Vice-presidente afirmou que sua preferência é permanecer como vice na chapa de Lula em uma eventual candidatura à reeleição

O vice-presidente Geraldo Alckmin

O vice-presidente Geraldo Alckmin (PSB) descartou, em conversas com interlocutores próximos, a possibilidade de disputar o governo de São Paulo ou uma vaga no Senado nas eleições de outubro.

A aliados, Alckmin afirmou que sua preferência é permanecer como vice na chapa do presidente Luiz Inácio Lula da Silva (PT) em uma eventual candidatura à reeleição. Segundo relatos, ele também disse que, fora essa hipótese, seu plano seria se afastar da vida política.

“Ou fico na vice ou vou capinar em Pinda”, afirmou, em referência à cidade de Pindamonhangaba (SP), onde iniciou a carreira política como vereador e prefeito na década de 1970.
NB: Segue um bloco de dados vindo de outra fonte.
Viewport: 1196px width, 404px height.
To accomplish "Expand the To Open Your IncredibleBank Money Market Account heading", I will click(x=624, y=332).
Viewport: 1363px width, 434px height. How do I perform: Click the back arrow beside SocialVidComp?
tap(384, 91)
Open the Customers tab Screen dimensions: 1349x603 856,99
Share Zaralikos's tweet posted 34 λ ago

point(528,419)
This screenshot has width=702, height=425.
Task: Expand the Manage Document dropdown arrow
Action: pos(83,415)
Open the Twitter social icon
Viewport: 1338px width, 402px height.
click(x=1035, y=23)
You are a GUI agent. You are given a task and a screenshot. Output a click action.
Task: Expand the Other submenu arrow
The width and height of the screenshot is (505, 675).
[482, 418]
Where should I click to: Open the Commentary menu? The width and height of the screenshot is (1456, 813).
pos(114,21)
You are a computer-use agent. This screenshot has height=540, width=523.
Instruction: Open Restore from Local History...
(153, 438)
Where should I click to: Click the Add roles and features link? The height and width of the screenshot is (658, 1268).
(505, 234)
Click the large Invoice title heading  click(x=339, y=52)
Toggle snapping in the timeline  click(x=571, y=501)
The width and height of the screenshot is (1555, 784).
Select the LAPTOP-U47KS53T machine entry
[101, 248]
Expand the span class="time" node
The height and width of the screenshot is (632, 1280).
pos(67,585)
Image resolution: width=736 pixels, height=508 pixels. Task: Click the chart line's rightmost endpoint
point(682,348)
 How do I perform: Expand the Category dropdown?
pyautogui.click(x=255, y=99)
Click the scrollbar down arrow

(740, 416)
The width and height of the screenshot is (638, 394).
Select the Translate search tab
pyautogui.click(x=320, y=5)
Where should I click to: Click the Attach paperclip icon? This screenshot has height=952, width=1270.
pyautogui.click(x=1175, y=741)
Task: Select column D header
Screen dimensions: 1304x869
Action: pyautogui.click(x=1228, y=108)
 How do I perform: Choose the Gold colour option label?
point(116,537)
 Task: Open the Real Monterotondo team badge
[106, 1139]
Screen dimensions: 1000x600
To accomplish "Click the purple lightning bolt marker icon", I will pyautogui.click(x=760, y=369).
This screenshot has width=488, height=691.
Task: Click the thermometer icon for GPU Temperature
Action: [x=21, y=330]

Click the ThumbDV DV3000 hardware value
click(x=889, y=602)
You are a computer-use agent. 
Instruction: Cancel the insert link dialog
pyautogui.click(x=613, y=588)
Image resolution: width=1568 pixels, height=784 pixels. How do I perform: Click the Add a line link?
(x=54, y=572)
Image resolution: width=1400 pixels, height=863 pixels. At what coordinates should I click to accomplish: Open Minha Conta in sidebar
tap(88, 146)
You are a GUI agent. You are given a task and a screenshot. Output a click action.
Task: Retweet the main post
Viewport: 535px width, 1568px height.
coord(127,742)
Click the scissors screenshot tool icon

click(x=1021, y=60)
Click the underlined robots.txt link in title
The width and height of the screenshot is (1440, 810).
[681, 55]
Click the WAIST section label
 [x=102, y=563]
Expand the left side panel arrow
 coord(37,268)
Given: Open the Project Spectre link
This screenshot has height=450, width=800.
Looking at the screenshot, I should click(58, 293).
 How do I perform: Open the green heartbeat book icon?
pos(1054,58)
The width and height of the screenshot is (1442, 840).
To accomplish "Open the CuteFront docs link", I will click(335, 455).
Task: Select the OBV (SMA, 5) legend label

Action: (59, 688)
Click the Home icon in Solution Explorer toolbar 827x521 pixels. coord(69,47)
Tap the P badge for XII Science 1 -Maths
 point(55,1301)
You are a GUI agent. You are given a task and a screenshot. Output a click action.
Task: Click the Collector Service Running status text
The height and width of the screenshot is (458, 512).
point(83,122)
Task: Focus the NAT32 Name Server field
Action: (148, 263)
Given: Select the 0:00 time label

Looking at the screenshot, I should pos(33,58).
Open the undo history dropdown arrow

A expressão é literal. A família do vice-presidente mantém um sítio no município, que Alckmin costuma frequentar. No local, a roçada do mato é uma de suas atividades preferidas, descrita por ele como uma forma de exercício físico, mental e espiritual.

Do ponto de vista político, a declaração fecha as portas para uma eventual candidatura de Alckmin ao governo paulista ou ao Senado. Dentro do PT, essa possibilidade chegou a ser considerada, já que abrir a vaga de vice poderia facilitar a composição da chapa presidencial com outros aliados, como o MDB.

Além disso, o Palácio do Planalto avalia com preocupação o desempenho eleitoral de Lula em São Paulo, maior colégio eleitoral do país. Caso o governador Tarcísio de Freitas (Republicanos) dispute a reeleição, ele é visto como favorito e pode dificultar a ampliação da votação do presidente no estado. Nesse cenário, a presença de Alckmin na disputa paulista era considerada uma estratégia eleitoral.

Apesar disso, ministros próximos de Lula e dirigentes do PT reconhecem que cabe ao vice-presidente decidir seu futuro político em 2026. Em dezembro, o presidente nacional do PT, Edinho Silva, afirmou que a decisão não cabe ao partido.

“Alckmin será o que ele quiser ser. O vice-presidente Geraldo Alckmin é, na minha avaliação, hoje uma liderança nacional de primeira grandeza no Brasil”, disse.